Collected data
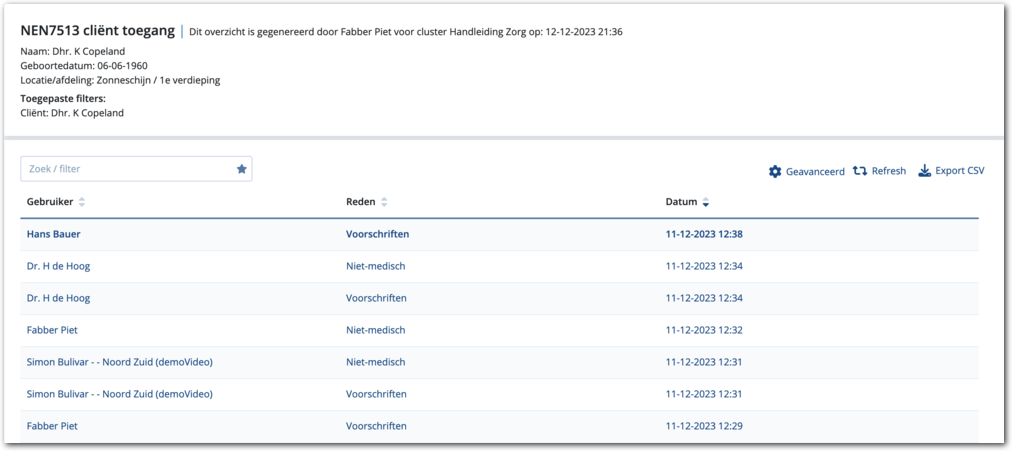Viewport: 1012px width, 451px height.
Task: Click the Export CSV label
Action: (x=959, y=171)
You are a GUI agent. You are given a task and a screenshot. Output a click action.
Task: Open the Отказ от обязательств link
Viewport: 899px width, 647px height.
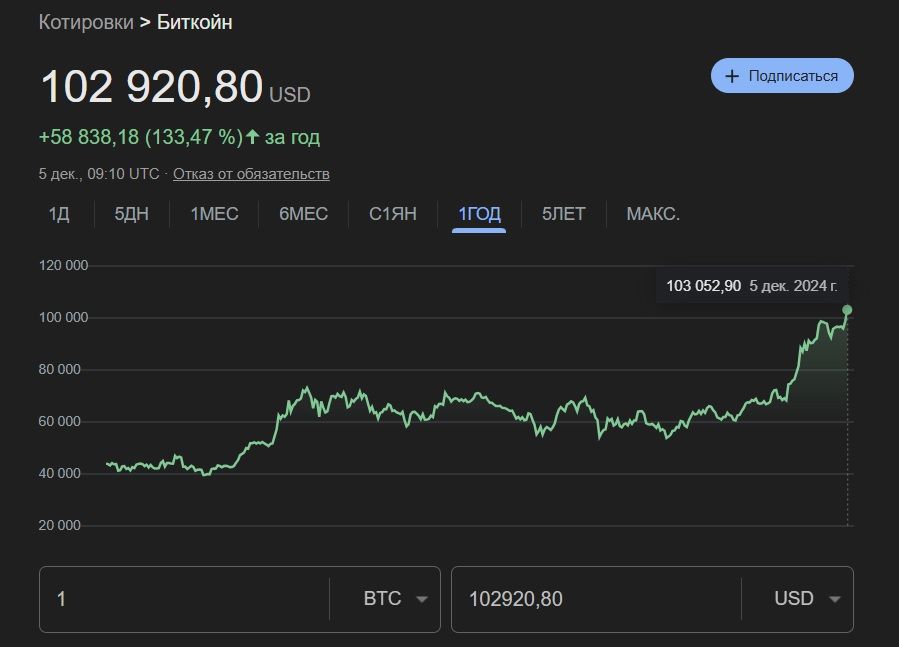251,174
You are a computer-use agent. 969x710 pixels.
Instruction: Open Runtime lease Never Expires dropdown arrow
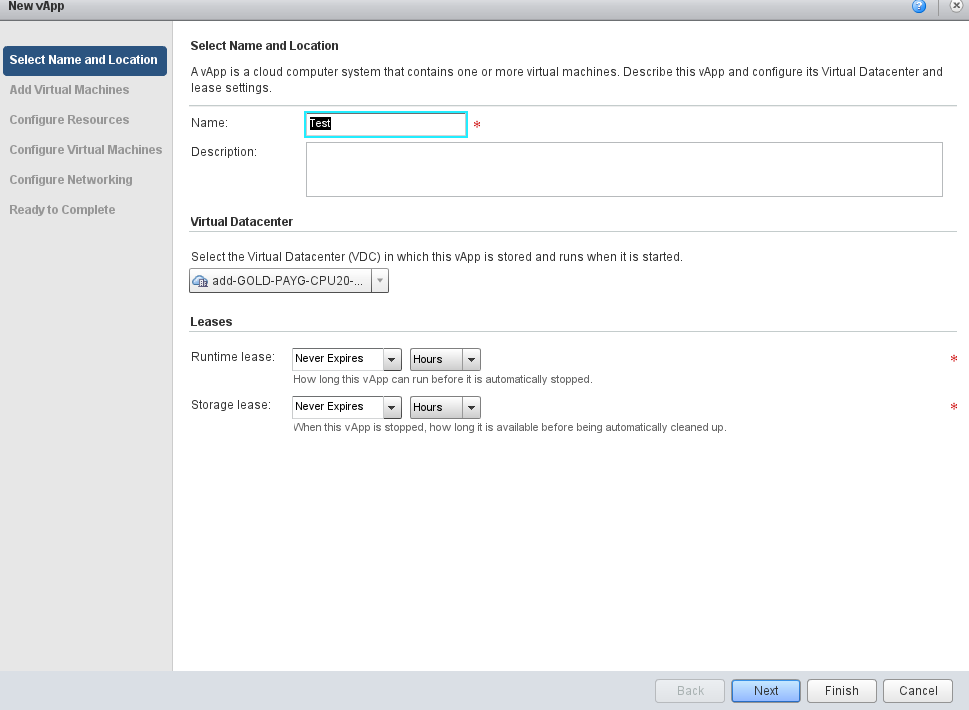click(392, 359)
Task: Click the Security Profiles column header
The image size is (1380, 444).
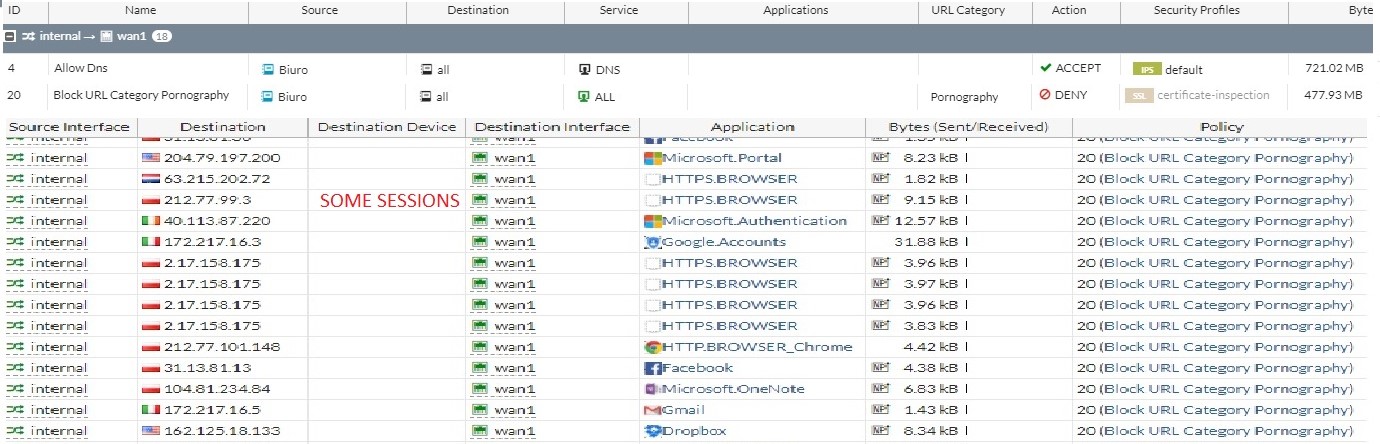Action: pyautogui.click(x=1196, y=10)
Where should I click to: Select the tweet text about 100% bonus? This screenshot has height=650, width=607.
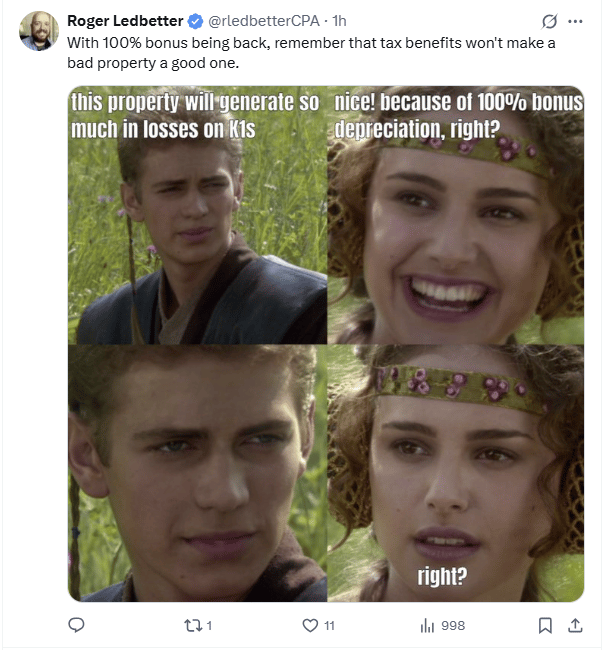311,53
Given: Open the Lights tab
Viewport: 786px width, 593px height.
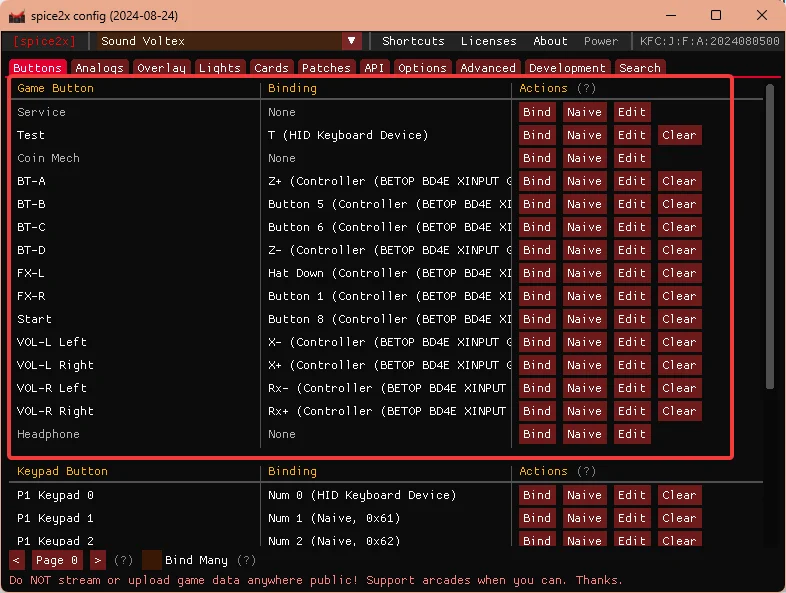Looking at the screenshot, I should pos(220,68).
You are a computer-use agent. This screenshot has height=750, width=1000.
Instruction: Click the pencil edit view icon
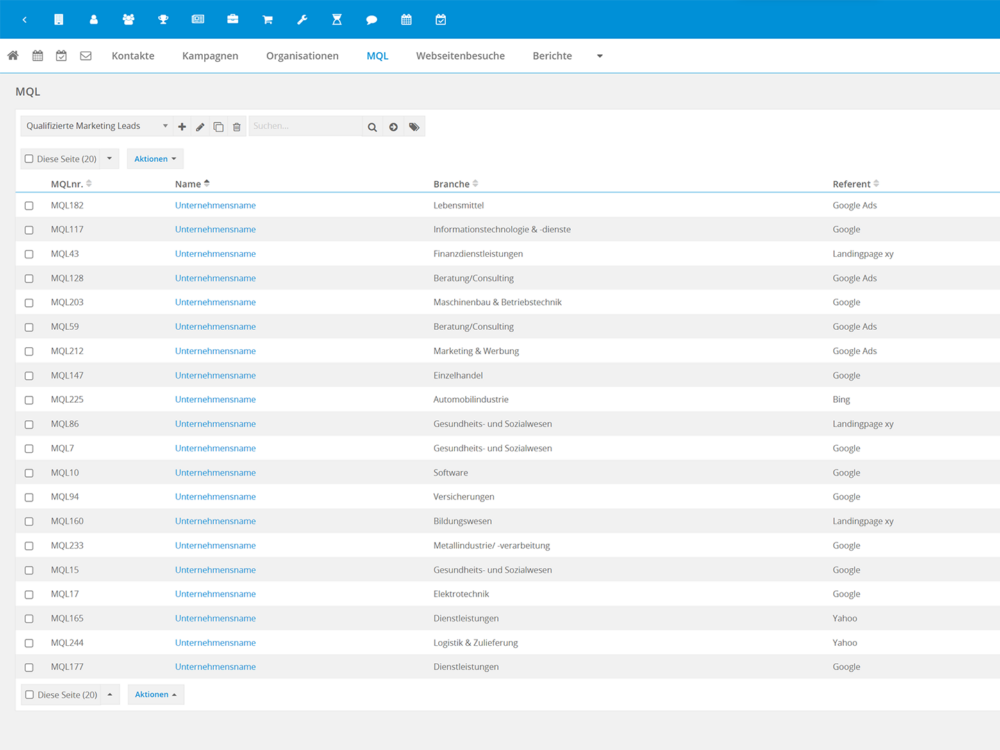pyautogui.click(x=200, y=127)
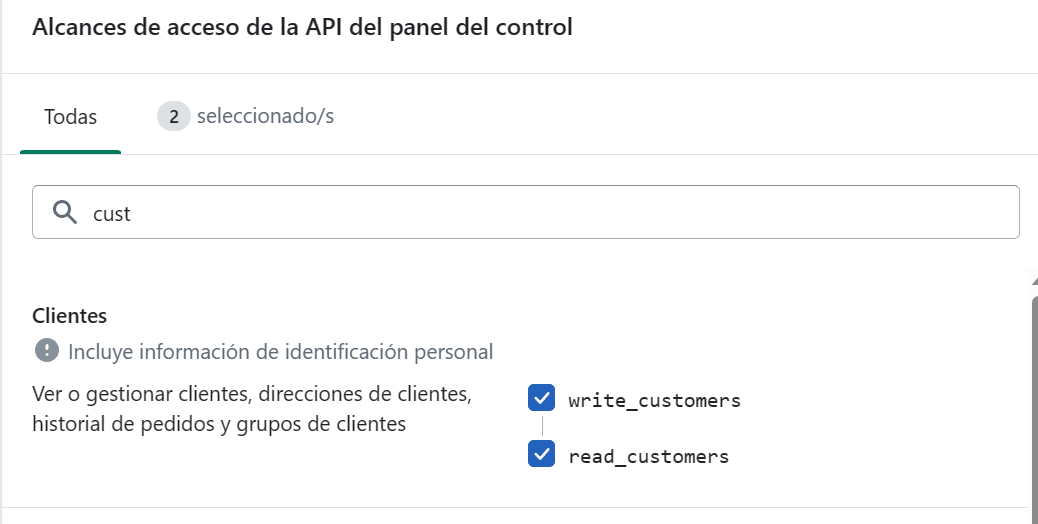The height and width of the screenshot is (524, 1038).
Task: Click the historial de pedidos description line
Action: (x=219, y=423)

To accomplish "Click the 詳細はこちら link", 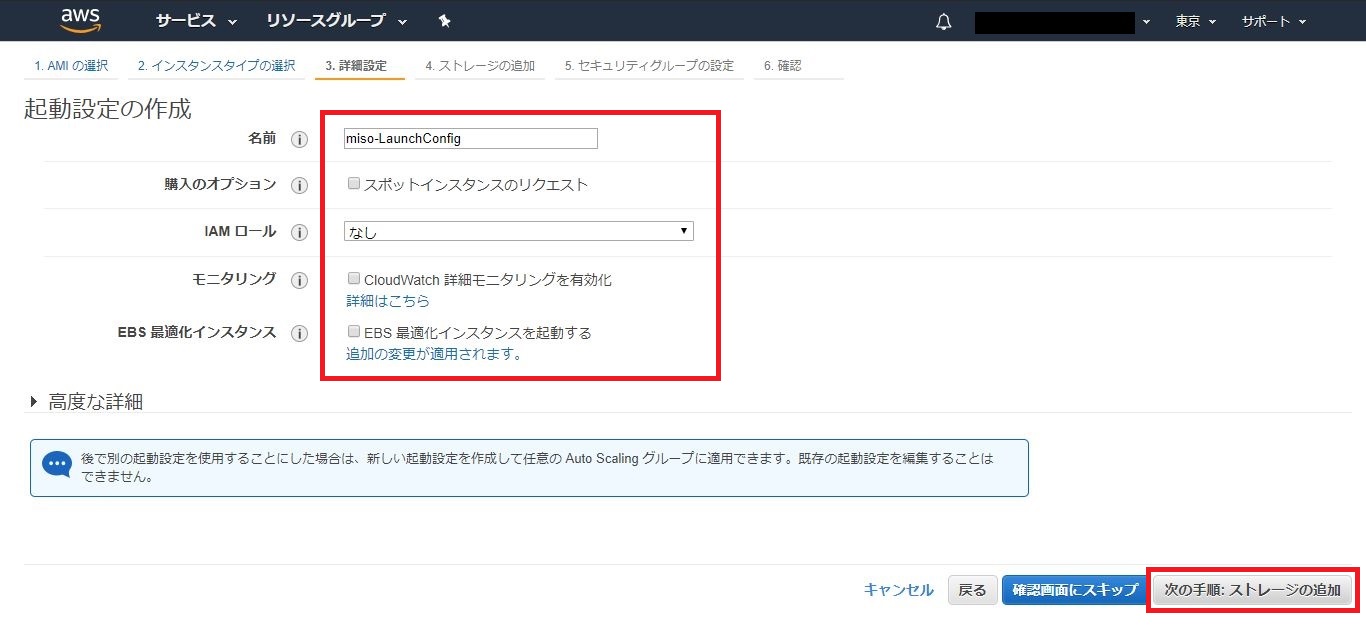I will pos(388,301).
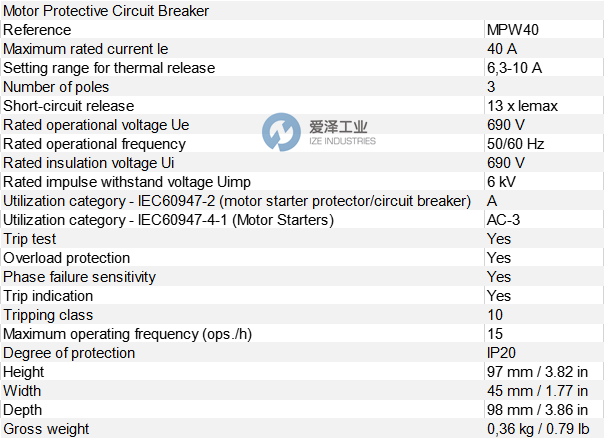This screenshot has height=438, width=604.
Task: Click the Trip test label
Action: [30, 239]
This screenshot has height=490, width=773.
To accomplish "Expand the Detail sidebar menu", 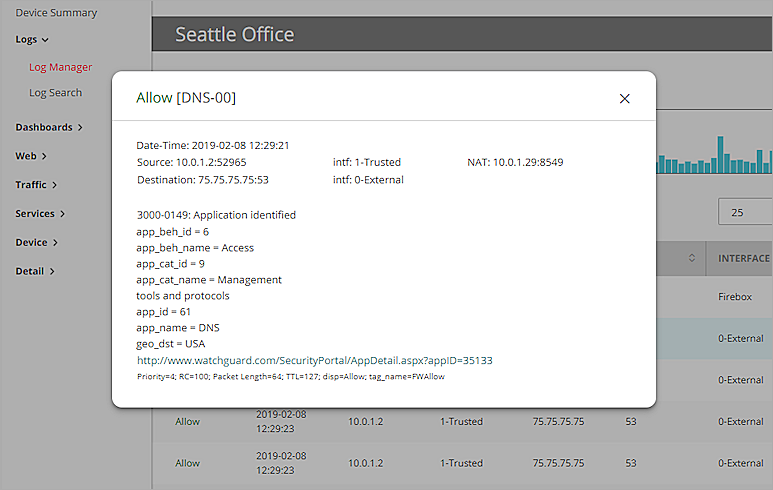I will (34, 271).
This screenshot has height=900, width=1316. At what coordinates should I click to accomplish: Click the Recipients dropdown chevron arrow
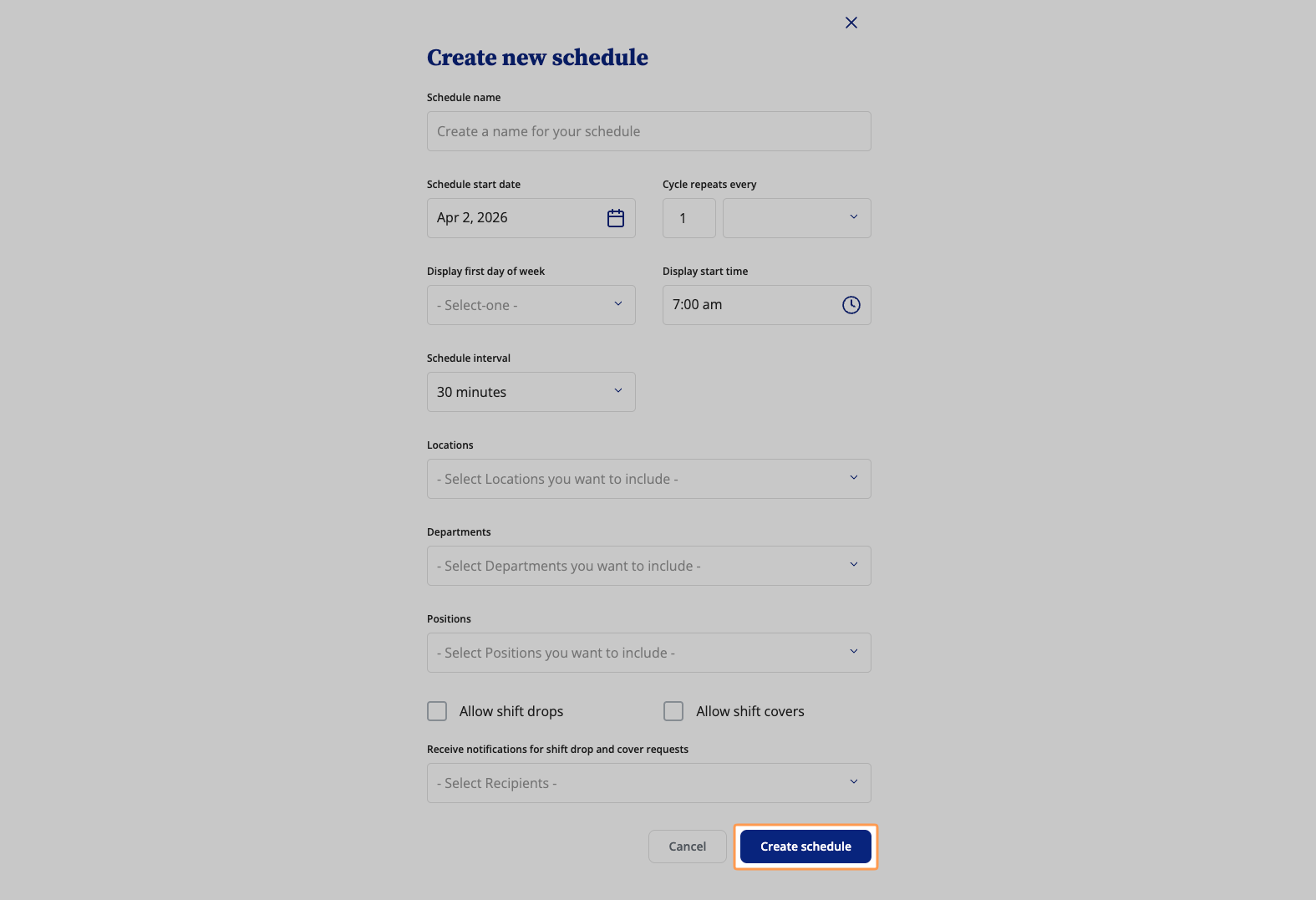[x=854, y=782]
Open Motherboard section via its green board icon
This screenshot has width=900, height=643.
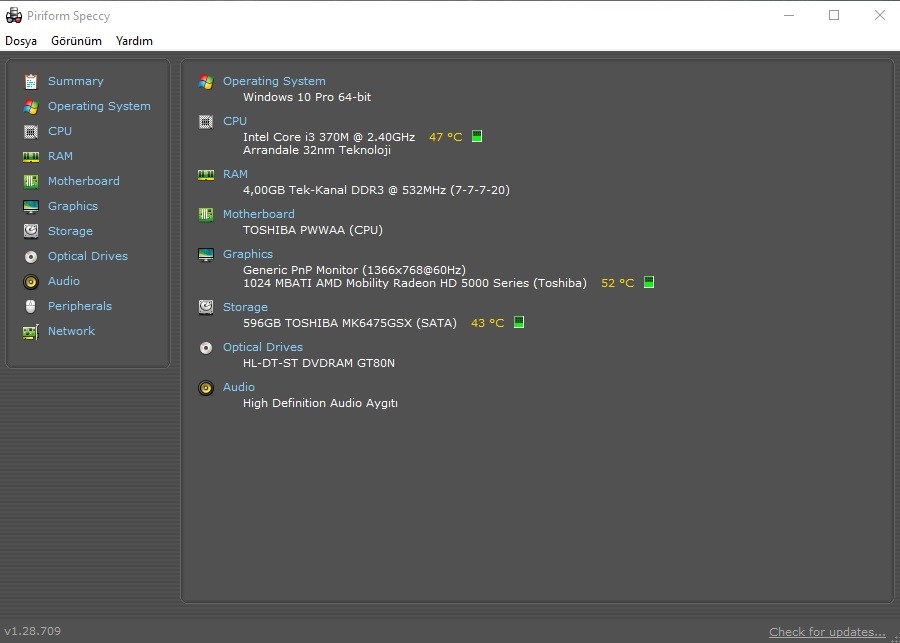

## Exercise objective
A single number is required: how many lines in these records contain "agent".

## Completed exercise
3